Peytavin v. Paloe

Porter, J.

delivered the opinion of the court. This action was instituted on two promissory notes. The defendant pleaded the general issue and payment; there was judgment against him and he appealed.

He assigns as error, apparent on the record, that the plaintiff only demanded $640 with interest and costs in the petition, and that the court below condemned him to pay six hundred and forty six dollars with costs and interest.

But a recurrence to the petition shows this objection to be unfounded, for the plaintiff did not demand six hundred and forty dollars alone, but prayed that the defendant might be decreed to pay him this sum together with the expenses of protest.

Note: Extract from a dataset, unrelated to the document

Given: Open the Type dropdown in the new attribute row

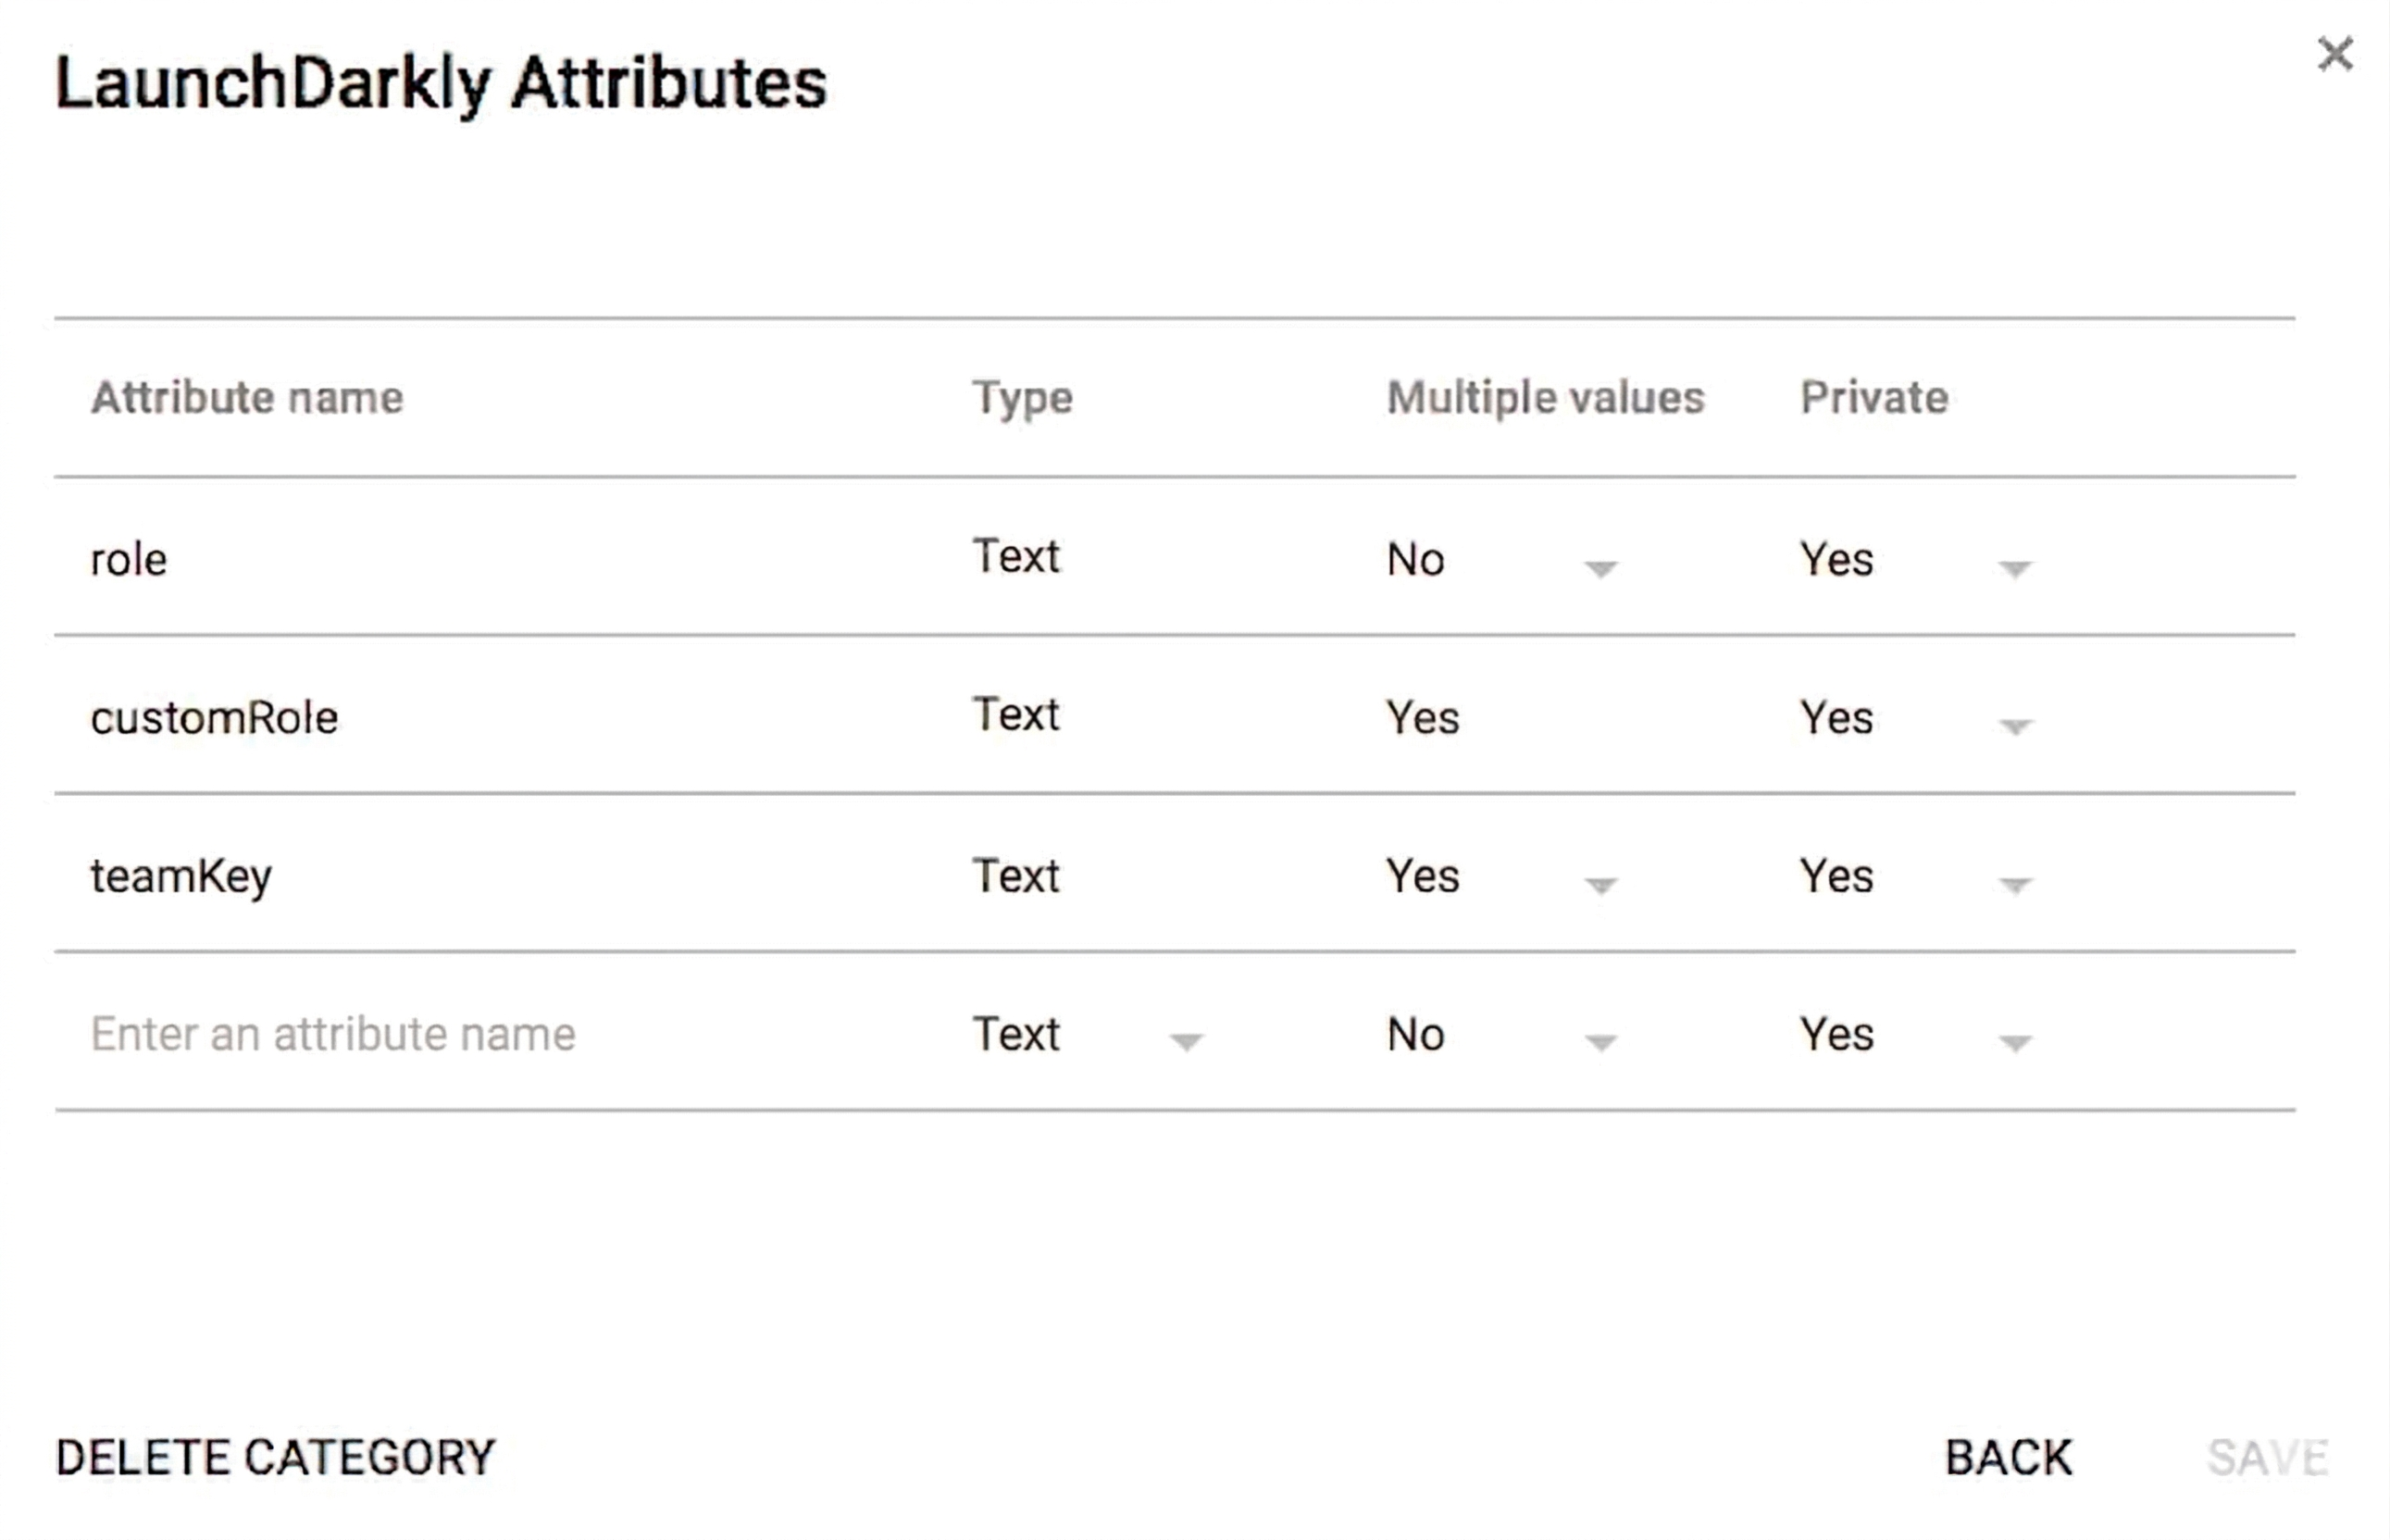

The appellee complains there was error in *154condemning him to pay the costs for having failed to prove an amicable demand. If there was, the case is not brought up in such a manner as to enable us to give him relief. There is neither facts agreed on by counsel, or made out by the judge, nor special verdict, nor certificate of the clerk, or any thing equivalent thereto; we cannot therefore reverse the judgment on a matter which depended on the evidence taken on trial. Moulon vs. Brandt's syndics. 10 Martin, 669.

East’n District. April, 1823. Moreau, for the defendant.

We consider the appeal as one evidently brought up for delay, and we do therefore order, adjudge and decree that the judgment of the district court be affirmed with damages at ten per cent on the amount of the debt, and that the appellant pay the costs of this appeal.